* WHAT YOU HAVE TO DO
Please retype all the data below exactly, line for line.
---------- DATA RECORDS ----------
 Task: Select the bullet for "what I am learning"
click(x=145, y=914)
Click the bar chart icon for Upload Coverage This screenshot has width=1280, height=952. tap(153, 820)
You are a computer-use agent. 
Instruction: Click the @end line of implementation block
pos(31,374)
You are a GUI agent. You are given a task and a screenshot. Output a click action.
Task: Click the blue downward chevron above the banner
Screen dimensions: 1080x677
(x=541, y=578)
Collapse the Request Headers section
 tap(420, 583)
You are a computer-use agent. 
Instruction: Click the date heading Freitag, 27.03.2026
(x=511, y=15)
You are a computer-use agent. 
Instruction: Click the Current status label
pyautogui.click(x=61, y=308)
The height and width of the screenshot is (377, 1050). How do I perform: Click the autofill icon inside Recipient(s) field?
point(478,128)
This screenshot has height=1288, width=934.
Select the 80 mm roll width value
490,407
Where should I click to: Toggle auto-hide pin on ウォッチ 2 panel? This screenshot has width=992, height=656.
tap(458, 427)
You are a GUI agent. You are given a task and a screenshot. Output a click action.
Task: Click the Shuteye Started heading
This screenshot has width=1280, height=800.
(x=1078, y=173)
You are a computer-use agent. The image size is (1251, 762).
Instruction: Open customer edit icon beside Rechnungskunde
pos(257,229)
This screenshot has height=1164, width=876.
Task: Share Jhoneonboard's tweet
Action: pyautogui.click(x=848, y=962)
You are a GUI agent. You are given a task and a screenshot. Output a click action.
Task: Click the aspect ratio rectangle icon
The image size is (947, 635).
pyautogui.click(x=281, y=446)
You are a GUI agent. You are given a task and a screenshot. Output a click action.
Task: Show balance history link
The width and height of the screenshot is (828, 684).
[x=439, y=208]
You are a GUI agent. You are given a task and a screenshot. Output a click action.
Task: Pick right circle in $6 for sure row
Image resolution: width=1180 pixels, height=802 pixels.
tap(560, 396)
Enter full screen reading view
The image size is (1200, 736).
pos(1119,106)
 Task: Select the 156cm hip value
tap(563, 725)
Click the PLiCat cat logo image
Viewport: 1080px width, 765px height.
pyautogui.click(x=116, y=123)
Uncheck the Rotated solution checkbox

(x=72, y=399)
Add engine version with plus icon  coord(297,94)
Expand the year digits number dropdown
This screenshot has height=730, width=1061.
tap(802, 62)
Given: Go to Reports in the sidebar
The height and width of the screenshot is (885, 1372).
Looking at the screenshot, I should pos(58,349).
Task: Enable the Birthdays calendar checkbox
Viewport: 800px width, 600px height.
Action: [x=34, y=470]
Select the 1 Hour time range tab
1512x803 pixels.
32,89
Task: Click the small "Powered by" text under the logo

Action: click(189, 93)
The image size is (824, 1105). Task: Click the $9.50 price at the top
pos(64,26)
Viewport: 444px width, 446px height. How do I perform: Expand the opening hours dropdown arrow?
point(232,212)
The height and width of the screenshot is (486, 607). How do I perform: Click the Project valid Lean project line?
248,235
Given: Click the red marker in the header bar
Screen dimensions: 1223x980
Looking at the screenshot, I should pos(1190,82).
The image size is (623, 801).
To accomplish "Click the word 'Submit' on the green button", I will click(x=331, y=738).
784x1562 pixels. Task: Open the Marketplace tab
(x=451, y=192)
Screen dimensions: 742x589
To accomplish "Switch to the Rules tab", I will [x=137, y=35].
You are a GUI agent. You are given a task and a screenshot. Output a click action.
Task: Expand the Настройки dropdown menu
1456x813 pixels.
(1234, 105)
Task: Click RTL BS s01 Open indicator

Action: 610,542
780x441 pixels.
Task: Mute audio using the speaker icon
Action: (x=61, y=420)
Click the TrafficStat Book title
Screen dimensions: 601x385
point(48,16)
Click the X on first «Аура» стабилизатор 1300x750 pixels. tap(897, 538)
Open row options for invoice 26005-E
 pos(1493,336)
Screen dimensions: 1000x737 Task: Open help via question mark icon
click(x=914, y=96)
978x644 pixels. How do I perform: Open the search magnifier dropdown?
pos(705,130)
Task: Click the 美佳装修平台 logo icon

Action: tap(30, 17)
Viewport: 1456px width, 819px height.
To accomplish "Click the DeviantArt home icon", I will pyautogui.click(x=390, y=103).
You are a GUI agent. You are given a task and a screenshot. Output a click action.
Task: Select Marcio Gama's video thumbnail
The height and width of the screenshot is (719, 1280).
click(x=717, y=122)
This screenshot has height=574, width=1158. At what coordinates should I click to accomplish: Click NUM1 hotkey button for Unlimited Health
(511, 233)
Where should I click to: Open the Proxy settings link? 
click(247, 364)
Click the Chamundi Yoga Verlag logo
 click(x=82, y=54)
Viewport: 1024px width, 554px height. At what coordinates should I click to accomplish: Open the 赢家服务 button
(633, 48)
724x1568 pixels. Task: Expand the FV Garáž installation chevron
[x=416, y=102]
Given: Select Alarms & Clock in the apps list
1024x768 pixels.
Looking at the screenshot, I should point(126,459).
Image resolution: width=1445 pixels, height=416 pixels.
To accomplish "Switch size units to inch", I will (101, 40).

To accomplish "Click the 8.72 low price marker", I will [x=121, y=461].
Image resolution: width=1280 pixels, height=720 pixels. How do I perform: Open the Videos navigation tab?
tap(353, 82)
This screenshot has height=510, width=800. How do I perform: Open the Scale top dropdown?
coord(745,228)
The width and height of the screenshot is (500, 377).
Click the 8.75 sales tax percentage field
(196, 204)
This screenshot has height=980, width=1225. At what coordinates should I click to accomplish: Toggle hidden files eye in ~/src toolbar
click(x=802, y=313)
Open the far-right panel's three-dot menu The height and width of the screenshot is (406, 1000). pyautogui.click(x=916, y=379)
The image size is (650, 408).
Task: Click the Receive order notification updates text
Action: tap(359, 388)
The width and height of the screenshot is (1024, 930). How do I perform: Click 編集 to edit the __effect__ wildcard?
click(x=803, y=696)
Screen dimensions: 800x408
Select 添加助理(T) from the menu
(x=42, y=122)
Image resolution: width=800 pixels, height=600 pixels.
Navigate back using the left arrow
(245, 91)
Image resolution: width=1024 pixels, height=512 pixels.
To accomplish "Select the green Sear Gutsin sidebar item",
----------
* YOUR RESPONSE
 Task: Select the bullet for "what I am learning"
click(x=145, y=914)
Click the bar chart icon for Upload Coverage This screenshot has width=1280, height=952. tap(153, 820)
You are a computer-use agent. 
Instruction: Click the @end line of implementation block
pos(31,374)
You are a GUI agent. You are given a task and a screenshot. Output a click action.
Task: Click the blue downward chevron above the banner
Screen dimensions: 1080x677
(x=541, y=578)
Collapse the Request Headers section
 tap(420, 583)
You are a computer-use agent. 
Instruction: Click the date heading Freitag, 27.03.2026
(x=511, y=15)
You are a computer-use agent. 
Instruction: Click the Current status label
pyautogui.click(x=61, y=308)
The height and width of the screenshot is (377, 1050). How do I perform: Click the autofill icon inside Recipient(s) field?
point(478,128)
This screenshot has height=1288, width=934.
Select the 80 mm roll width value
490,407
Where should I click to: Toggle auto-hide pin on ウォッチ 2 panel? This screenshot has width=992, height=656.
tap(458, 427)
You are a GUI agent. You are given a task and a screenshot. Output a click action.
Task: Click the Shuteye Started heading
This screenshot has width=1280, height=800.
(x=1078, y=173)
You are a computer-use agent. The image size is (1251, 762).
Instruction: Open customer edit icon beside Rechnungskunde
pos(257,229)
This screenshot has height=1164, width=876.
Task: Share Jhoneonboard's tweet
Action: pyautogui.click(x=848, y=962)
You are a GUI agent. You are given a task and a screenshot. Output a click action.
Task: Click the aspect ratio rectangle icon
The image size is (947, 635).
pyautogui.click(x=281, y=446)
You are a GUI agent. You are given a task and a screenshot. Output a click action.
Task: Show balance history link
The width and height of the screenshot is (828, 684).
[x=439, y=208]
You are a GUI agent. You are given a task and a screenshot. Output a click action.
Task: Pick right circle in $6 for sure row
Image resolution: width=1180 pixels, height=802 pixels.
tap(560, 396)
Enter full screen reading view
The image size is (1200, 736).
pos(1119,106)
 Task: Select the 156cm hip value
tap(563, 725)
Click the PLiCat cat logo image
Viewport: 1080px width, 765px height.
pyautogui.click(x=116, y=123)
Uncheck the Rotated solution checkbox

(x=72, y=399)
Add engine version with plus icon  coord(297,94)
Expand the year digits number dropdown
This screenshot has height=730, width=1061.
tap(802, 62)
Given: Go to Reports in the sidebar
The height and width of the screenshot is (885, 1372).
Looking at the screenshot, I should pos(58,349).
Task: Enable the Birthdays calendar checkbox
Viewport: 800px width, 600px height.
Action: [x=34, y=470]
Select the 1 Hour time range tab
1512x803 pixels.
32,89
Task: Click the small "Powered by" text under the logo

Action: click(189, 93)
The image size is (824, 1105). Task: Click the $9.50 price at the top
pos(64,26)
Viewport: 444px width, 446px height. How do I perform: Expand the opening hours dropdown arrow?
point(232,212)
The height and width of the screenshot is (486, 607). How do I perform: Click the Project valid Lean project line?
248,235
Given: Click the red marker in the header bar
Screen dimensions: 1223x980
Looking at the screenshot, I should pos(1190,82).
The image size is (623, 801).
To accomplish "Click the word 'Submit' on the green button", I will click(x=331, y=738).
784x1562 pixels. Task: Open the Marketplace tab
(x=451, y=192)
Screen dimensions: 742x589
To accomplish "Switch to the Rules tab", I will [x=137, y=35].
You are a GUI agent. You are given a task and a screenshot. Output a click action.
Task: Expand the Настройки dropdown menu
1456x813 pixels.
(1234, 105)
Task: Click RTL BS s01 Open indicator

Action: 610,542
780x441 pixels.
Task: Mute audio using the speaker icon
Action: (x=61, y=420)
Click the TrafficStat Book title
Screen dimensions: 601x385
point(48,16)
Click the X on first «Аура» стабилизатор 1300x750 pixels. tap(897, 538)
Open row options for invoice 26005-E
 pos(1493,336)
Screen dimensions: 1000x737 Task: Open help via question mark icon
click(x=914, y=96)
978x644 pixels. How do I perform: Open the search magnifier dropdown?
pos(705,130)
Task: Click the 美佳装修平台 logo icon

Action: tap(30, 17)
Viewport: 1456px width, 819px height.
To accomplish "Click the DeviantArt home icon", I will pyautogui.click(x=390, y=103).
You are a GUI agent. You are given a task and a screenshot. Output a click action.
Task: Select Marcio Gama's video thumbnail
The height and width of the screenshot is (719, 1280).
click(x=717, y=122)
This screenshot has height=574, width=1158. At what coordinates should I click to accomplish: Click NUM1 hotkey button for Unlimited Health
(511, 233)
Where should I click to: Open the Proxy settings link? 
click(247, 364)
Click the Chamundi Yoga Verlag logo
 click(x=82, y=54)
Viewport: 1024px width, 554px height. At what coordinates should I click to accomplish: Open the 赢家服务 button
(633, 48)
724x1568 pixels. Task: Expand the FV Garáž installation chevron
[x=416, y=102]
Given: Select Alarms & Clock in the apps list
1024x768 pixels.
Looking at the screenshot, I should point(126,459).
Image resolution: width=1445 pixels, height=416 pixels.
To accomplish "Switch size units to inch", I will (101, 40).

To accomplish "Click the 8.72 low price marker", I will [x=121, y=461].
Image resolution: width=1280 pixels, height=720 pixels. How do I perform: Open the Videos navigation tab?
tap(353, 82)
This screenshot has height=510, width=800. How do I perform: Open the Scale top dropdown?
coord(745,228)
The width and height of the screenshot is (500, 377).
Click the 8.75 sales tax percentage field
(196, 204)
This screenshot has height=980, width=1225. At what coordinates should I click to accomplish: Toggle hidden files eye in ~/src toolbar
click(x=802, y=313)
Open the far-right panel's three-dot menu The height and width of the screenshot is (406, 1000). pyautogui.click(x=916, y=379)
The image size is (650, 408).
Task: Click the Receive order notification updates text
Action: tap(359, 388)
The width and height of the screenshot is (1024, 930). How do I perform: Click 編集 to edit the __effect__ wildcard?
click(x=803, y=696)
Screen dimensions: 800x408
Select 添加助理(T) from the menu
(x=42, y=122)
Image resolution: width=800 pixels, height=600 pixels.
Navigate back using the left arrow
(245, 91)
Image resolution: width=1024 pixels, height=512 pixels.
To accomplish "Select the green Sear Gutsin sidebar item",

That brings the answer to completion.